▶ _Exercise_
Within the entries below, find the portion that opens with the line containing "[Home] (342, 30)" and closes with the line containing "[Facebook] (667, 2255)". Retype that portion exactly and only.

[Records from a dataset]
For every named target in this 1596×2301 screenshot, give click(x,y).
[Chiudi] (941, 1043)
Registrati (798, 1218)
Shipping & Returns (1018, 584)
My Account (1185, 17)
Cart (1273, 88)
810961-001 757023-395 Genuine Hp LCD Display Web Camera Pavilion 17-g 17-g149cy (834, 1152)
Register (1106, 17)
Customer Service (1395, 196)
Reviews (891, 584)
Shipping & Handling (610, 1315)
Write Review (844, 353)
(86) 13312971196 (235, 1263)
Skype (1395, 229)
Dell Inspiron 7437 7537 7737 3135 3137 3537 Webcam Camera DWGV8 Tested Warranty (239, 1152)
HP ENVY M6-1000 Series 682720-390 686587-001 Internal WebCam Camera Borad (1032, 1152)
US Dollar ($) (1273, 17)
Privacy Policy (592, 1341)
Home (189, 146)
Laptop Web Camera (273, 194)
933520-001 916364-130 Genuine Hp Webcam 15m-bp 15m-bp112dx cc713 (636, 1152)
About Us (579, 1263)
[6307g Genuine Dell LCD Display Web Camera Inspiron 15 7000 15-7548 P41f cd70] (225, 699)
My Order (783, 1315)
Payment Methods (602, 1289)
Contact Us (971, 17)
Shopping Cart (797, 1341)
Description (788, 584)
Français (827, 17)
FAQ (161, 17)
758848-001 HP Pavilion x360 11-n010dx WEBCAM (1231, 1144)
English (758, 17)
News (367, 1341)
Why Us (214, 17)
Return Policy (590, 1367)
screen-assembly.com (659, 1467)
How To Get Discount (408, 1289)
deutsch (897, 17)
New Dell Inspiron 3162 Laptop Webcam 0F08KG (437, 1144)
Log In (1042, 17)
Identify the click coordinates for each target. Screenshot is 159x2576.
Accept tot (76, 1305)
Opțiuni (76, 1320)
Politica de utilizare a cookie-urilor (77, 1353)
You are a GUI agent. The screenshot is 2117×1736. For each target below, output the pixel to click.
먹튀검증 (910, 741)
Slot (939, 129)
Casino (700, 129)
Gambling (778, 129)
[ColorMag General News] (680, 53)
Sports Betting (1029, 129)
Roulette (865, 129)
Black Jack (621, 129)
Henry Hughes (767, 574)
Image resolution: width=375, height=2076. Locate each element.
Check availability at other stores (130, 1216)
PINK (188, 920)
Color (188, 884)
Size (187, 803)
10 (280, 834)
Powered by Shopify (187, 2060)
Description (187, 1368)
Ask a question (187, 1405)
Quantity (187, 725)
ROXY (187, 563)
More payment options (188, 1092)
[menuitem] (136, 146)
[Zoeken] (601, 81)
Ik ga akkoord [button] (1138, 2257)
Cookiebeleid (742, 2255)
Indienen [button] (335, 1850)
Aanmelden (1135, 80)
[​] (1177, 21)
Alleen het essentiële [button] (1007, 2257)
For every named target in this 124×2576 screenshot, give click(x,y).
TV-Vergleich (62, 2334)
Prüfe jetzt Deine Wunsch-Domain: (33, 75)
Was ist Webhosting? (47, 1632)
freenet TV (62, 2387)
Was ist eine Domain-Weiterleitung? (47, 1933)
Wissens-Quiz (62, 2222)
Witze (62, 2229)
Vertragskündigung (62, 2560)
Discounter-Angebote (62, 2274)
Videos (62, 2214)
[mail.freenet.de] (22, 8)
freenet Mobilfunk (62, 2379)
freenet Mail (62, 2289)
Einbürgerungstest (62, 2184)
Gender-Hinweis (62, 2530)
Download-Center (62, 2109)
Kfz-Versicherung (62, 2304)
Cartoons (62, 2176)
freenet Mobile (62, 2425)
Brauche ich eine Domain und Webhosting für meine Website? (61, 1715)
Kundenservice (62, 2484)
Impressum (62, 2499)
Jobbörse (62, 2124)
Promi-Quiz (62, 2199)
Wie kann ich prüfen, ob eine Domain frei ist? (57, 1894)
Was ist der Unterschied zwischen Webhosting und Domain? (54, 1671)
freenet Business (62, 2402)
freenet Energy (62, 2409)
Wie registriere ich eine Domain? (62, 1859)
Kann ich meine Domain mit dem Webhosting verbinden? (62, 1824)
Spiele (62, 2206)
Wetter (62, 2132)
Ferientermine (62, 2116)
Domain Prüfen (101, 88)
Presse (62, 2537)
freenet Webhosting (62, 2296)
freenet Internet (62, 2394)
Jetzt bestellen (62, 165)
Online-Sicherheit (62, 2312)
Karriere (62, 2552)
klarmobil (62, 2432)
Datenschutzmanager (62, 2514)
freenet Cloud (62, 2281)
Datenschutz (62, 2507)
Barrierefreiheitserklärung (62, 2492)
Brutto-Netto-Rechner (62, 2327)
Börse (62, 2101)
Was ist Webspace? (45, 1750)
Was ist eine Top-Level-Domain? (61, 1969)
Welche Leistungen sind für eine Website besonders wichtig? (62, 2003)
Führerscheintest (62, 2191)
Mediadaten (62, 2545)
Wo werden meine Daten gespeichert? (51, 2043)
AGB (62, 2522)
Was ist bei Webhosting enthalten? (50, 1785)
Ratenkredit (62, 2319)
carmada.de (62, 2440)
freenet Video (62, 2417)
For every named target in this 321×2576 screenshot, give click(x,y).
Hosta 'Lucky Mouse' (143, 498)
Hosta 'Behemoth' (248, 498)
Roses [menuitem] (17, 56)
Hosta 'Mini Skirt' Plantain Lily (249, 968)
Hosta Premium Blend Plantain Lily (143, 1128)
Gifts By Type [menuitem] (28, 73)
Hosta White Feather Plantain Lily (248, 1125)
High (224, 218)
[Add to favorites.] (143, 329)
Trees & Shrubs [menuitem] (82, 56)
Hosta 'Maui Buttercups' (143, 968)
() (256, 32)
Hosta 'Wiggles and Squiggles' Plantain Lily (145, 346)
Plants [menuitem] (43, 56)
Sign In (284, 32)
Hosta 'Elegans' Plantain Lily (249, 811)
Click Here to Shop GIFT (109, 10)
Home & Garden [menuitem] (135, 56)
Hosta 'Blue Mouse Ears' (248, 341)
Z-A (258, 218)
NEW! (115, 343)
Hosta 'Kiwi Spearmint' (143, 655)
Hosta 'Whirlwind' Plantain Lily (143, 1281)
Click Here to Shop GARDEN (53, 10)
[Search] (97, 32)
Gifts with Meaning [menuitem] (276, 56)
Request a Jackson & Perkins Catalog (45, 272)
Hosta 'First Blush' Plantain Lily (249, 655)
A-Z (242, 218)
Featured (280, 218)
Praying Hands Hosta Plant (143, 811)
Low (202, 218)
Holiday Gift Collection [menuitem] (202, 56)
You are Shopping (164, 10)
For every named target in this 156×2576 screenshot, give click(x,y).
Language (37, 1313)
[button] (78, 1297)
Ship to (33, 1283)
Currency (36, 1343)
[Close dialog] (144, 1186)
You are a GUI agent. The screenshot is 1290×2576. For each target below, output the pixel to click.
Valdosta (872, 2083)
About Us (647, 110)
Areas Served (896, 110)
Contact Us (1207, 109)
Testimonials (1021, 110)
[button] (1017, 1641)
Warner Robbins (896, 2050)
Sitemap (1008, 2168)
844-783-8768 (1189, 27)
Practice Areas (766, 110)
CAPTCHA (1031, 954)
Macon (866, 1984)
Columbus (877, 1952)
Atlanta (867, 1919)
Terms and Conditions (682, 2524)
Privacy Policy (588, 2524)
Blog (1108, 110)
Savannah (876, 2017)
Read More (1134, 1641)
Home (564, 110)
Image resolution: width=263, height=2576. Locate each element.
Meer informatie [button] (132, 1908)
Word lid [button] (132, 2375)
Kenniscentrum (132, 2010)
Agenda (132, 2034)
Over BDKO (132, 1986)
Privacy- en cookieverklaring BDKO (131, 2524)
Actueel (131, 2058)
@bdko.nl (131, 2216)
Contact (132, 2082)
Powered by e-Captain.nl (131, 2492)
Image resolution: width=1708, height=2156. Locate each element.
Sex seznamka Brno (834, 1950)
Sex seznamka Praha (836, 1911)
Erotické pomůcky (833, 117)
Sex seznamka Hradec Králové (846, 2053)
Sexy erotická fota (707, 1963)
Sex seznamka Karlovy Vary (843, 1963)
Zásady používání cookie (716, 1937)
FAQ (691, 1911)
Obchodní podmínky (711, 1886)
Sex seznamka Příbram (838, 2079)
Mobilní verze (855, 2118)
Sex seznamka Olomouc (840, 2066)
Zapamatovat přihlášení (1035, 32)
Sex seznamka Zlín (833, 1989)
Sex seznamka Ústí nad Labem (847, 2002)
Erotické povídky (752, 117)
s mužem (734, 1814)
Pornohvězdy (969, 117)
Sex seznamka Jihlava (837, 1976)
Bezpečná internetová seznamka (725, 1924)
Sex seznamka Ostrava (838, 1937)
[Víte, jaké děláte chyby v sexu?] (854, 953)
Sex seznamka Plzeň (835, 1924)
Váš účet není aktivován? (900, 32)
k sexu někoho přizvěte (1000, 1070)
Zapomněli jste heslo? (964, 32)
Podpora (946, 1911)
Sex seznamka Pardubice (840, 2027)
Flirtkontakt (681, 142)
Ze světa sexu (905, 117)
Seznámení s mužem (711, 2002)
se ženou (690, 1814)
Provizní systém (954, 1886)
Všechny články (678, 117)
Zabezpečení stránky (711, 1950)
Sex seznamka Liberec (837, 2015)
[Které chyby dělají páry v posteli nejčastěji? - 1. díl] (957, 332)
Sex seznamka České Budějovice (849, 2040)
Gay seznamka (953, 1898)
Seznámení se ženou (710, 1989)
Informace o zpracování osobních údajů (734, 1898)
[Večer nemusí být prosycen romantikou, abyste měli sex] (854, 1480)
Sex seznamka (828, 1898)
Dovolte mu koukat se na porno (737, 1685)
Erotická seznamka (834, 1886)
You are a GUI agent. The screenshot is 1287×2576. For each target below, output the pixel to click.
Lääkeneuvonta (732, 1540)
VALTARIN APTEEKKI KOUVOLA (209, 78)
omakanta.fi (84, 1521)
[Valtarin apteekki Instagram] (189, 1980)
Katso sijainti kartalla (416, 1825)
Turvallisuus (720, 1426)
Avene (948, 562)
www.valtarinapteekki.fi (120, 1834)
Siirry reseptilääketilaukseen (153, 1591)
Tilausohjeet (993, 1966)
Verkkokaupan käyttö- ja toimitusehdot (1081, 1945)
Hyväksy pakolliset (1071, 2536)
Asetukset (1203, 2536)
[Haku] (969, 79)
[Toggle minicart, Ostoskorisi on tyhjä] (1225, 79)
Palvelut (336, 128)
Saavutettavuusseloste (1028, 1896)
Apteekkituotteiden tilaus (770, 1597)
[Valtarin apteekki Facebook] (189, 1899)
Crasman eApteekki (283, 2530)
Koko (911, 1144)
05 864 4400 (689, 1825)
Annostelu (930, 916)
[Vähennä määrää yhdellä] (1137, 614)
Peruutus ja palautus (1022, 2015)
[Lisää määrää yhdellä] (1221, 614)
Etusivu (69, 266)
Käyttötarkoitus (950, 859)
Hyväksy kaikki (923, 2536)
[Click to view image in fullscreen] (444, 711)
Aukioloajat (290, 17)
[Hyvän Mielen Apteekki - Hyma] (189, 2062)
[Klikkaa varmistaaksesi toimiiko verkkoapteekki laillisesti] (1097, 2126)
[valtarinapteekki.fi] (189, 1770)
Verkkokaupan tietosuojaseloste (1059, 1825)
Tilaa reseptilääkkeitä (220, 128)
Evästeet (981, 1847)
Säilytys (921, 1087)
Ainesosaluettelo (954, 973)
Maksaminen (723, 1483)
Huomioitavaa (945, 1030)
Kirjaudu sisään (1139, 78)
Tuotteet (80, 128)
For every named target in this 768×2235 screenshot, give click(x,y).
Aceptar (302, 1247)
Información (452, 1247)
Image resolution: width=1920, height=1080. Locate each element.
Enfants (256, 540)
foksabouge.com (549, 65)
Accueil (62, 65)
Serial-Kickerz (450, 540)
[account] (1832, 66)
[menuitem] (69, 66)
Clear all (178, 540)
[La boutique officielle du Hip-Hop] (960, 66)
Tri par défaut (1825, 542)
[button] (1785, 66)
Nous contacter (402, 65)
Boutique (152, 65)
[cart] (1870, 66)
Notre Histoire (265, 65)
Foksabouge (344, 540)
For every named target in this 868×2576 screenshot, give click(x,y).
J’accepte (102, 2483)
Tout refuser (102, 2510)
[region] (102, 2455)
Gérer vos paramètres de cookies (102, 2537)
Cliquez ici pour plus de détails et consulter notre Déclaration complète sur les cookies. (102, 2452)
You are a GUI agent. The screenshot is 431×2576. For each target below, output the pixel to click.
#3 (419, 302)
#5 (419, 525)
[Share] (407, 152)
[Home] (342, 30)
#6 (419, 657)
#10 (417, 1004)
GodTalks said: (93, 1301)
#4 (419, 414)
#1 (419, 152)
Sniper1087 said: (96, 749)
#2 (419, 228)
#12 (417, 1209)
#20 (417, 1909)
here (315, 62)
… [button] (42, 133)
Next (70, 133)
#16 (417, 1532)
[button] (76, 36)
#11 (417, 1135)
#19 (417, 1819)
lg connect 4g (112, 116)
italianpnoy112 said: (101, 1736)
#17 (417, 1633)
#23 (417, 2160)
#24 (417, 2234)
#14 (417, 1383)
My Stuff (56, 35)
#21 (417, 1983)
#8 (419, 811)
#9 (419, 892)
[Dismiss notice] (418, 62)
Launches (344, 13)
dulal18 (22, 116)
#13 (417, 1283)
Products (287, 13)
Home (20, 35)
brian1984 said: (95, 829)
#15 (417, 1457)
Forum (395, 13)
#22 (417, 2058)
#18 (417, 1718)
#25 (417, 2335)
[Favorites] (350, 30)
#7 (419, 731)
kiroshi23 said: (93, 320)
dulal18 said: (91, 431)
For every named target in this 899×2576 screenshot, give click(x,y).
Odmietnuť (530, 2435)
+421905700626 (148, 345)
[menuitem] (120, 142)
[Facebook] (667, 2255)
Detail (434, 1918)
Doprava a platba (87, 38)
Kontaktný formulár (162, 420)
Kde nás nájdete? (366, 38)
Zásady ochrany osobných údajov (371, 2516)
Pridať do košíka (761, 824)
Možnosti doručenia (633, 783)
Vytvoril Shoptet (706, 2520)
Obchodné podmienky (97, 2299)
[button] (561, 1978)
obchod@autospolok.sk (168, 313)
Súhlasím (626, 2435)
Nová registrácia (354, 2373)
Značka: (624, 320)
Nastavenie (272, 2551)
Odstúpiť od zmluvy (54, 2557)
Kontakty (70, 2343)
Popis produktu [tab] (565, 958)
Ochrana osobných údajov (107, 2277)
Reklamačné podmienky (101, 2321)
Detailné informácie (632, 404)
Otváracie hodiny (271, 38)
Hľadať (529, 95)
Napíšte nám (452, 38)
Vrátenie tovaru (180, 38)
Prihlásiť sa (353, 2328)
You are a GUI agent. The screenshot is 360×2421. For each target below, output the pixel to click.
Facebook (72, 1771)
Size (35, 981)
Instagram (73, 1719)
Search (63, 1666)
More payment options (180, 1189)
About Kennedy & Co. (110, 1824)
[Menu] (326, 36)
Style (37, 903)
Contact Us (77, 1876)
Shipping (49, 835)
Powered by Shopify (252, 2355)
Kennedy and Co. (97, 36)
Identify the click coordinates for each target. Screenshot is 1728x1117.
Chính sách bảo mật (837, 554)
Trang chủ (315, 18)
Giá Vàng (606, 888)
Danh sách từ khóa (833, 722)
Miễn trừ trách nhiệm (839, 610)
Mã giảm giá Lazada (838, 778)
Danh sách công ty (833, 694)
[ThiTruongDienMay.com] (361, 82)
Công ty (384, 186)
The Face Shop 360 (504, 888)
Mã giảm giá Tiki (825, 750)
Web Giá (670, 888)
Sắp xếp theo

▶ _Task solution_
[Home] (342, 30)
#6 (419, 657)
#10 (417, 1004)
GodTalks said: (93, 1301)
#4 (419, 414)
#1 (419, 152)
Sniper1087 said: (96, 749)
#2 (419, 228)
#12 (417, 1209)
#20 (417, 1909)
here (315, 62)
… [button] (42, 133)
Next (70, 133)
#16 (417, 1532)
[button] (76, 36)
#11 (417, 1135)
#19 (417, 1819)
lg connect 4g (112, 116)
italianpnoy112 said: (101, 1736)
#17 (417, 1633)
#23 (417, 2160)
#24 (417, 2234)
#14 (417, 1383)
My Stuff (56, 35)
#21 (417, 1983)
#8 (419, 811)
#9 (419, 892)
[Dismiss notice] (418, 62)
Launches (344, 13)
dulal18 (22, 116)
#13 (417, 1283)
Products (287, 13)
Home (20, 35)
brian1984 said: (95, 829)
#15 (417, 1457)
Forum (395, 13)
#22 (417, 2058)
#18 (417, 1718)
#25 (417, 2335)
[Favorites] (350, 30)
#7 (419, 731)
kiroshi23 said: (93, 320)
dulal18 said: (91, 431)
For every named target in this 899×2576 screenshot, give click(x,y).
Odmietnuť (530, 2435)
+421905700626 (148, 345)
[menuitem] (120, 142)
[Facebook] (667, 2255)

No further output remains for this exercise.